Also, next to the columns, there is a large set of plaster tubers that Agut sarcastically associates with Picasso's representation of the dictator Franco. The artist supports and continues in this way that line of that critical thought from the arts to political circumstances that weigh down the whole of society.
Description of project by Pep Agut
The title of the exhibition refers to two crucial aspects for the development of the exhibition. On the one hand, we have the “Madrid meridian”, which has its origin in 1884, when the International Conference took place in Washington in October in which it was approved to establish a single reference meridian, tangent with the Royal Observatory of Greenwich . In that same year, Spain promoted an unsuccessful attempt to create a local meridian 0o of Madrid (3o 41 ́ 16 ́ ́ west of Greenwich, 14 minutes and 41 seconds ahead of that).
This meridian of Madrid was also taken as a reference in the catalog of the General Exhibition of the Philippine Islands, inaugurated in 1887. The disaster of 1898 made its own meridian completely unsustainable; However, in 1942, Spain, by the decision of Francisco Franco finally adopted the time zone of the Berlin meridian, by which it is still governed today.

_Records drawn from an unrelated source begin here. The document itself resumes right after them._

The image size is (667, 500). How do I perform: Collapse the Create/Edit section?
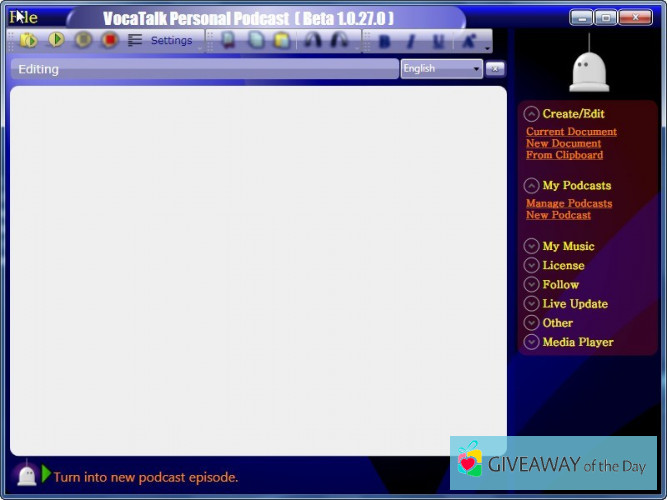[x=532, y=114]
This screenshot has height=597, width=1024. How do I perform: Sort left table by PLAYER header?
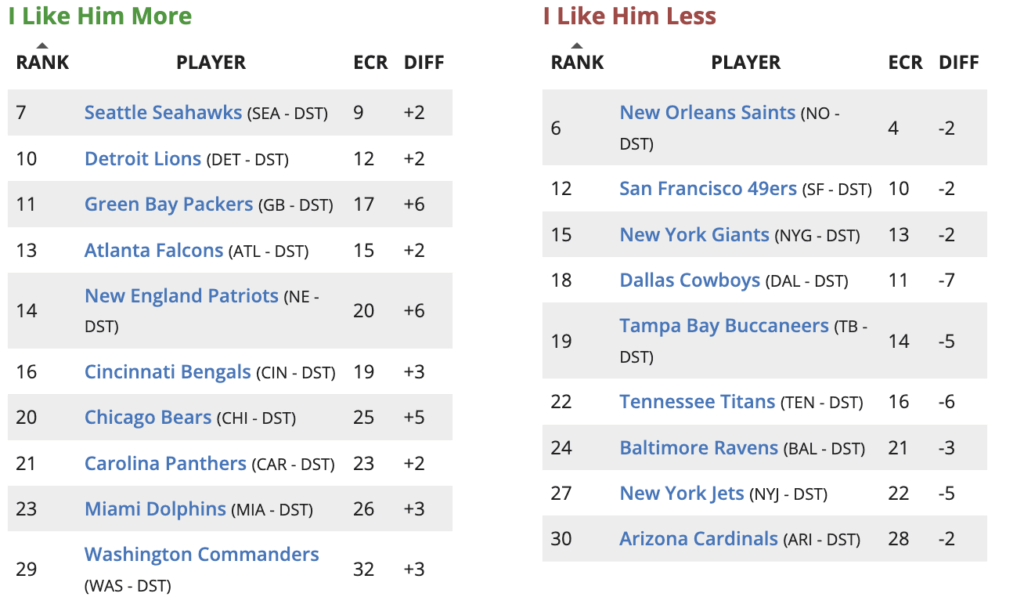[x=211, y=62]
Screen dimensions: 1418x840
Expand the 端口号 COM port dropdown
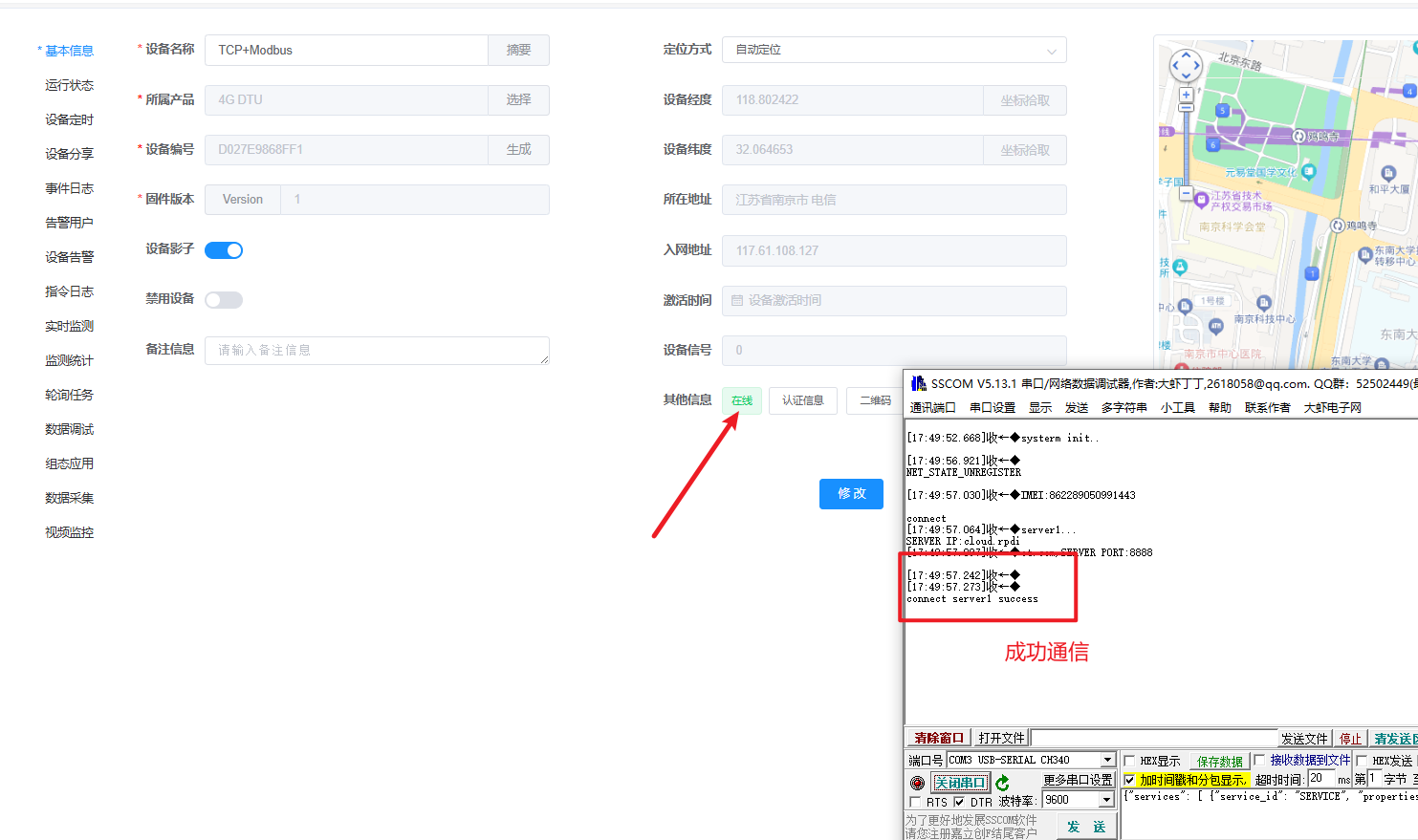coord(1107,760)
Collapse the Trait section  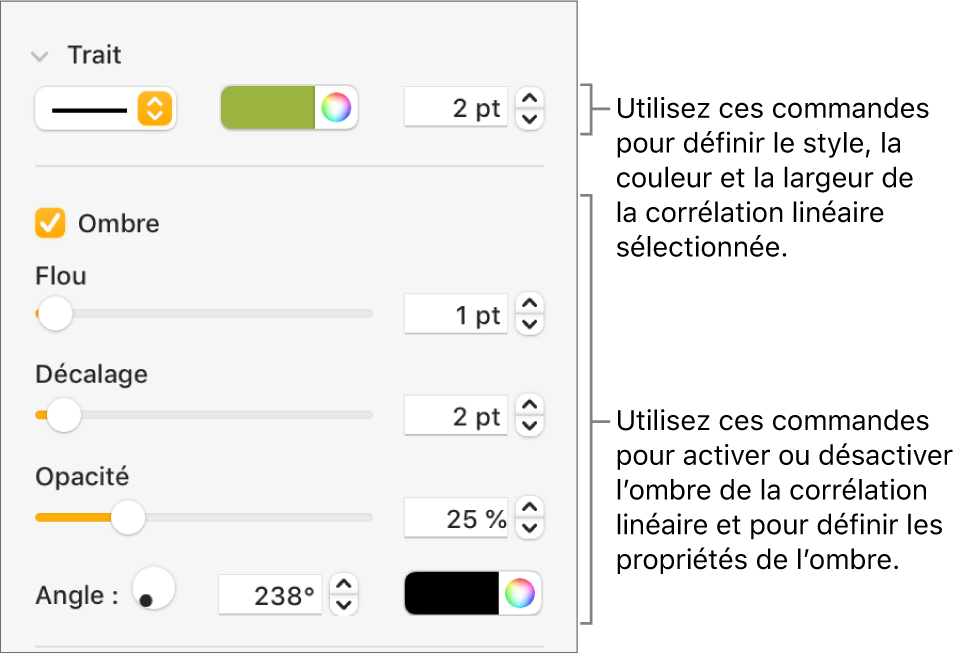click(40, 56)
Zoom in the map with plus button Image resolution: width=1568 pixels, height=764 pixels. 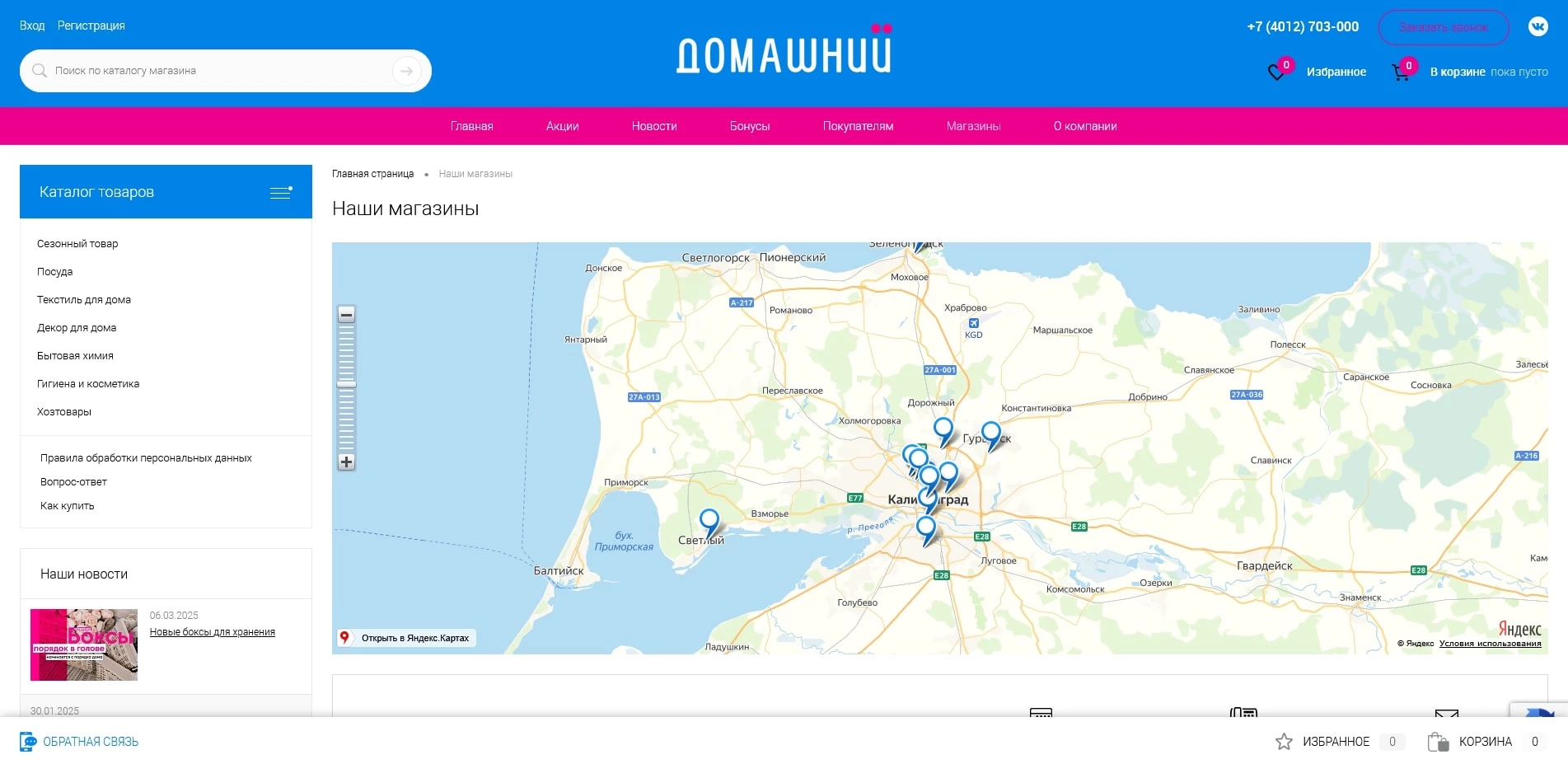coord(347,462)
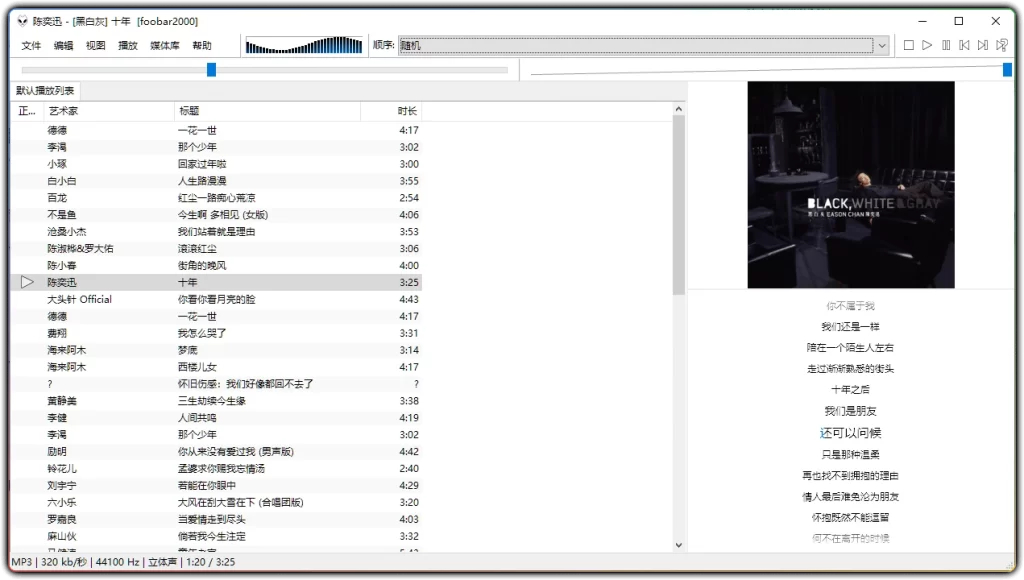Adjust the volume slider on the right
Image resolution: width=1024 pixels, height=580 pixels.
pyautogui.click(x=1006, y=69)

This text of the catalog edited by the Spanish government for the General Exhibition of the Philippine Islands has been one of the main sources of inspiration for Agut when carrying out this project; together with the work of two illustrious Spanish artists that he also completes the second part of the title of the exhibition: "dream and lie." These are Goya and The Dream of Reason Produces Monsters (1799), and Franco's Dream and Lie (1937) by Pablo Picasso.
In the exhibition you can see several plaster columns distributed on the floor, which reproduce the original ones of the Palace, whose molds are made in six parts of which only two have been assembled: “From the central structure where these two columns, spaces are being built to express different groups of ideas ”, says Agut. The resulting objects are still a trace of the process for its construction, and this horizontal arrangement subtracts all trace of functionality from the architectural origin of the Palace. The individuality of each column or that of each of the parts and sections arising from its molds is completed with a series of inscriptions made by the artist, who shares a tool, the burin, with the engravings of Goya and Picasso, especially with the etchings mentioned previously: The dream of reason produces monsters (1799) from the first or Franco's Dream and Lie (1937) from the second, one of the preliminary works for Guernica. Pep Agut supports himself and continues in this way that line of critical thinking from the arts to political circumstances that weigh down society as a whole.
At the same time, next to each group of columns, Agut has arranged a wide set of plaster tubers created from molds extracted from natural roots, some of North American and Filipino origin, such as the seven found in the central structure. Agut sarcastically associates them (he calls them "Franquitos") with those seen in Picasso's representation of the dictator in the eighteen small vignettes that make up the aforementioned engravings.
In short, in Meridiano de Madrid: Dream and Lie, Pep Agut reflects on all these circumstances from the present moment and invites us to reread and experience those times and their broad similarities with what we live today.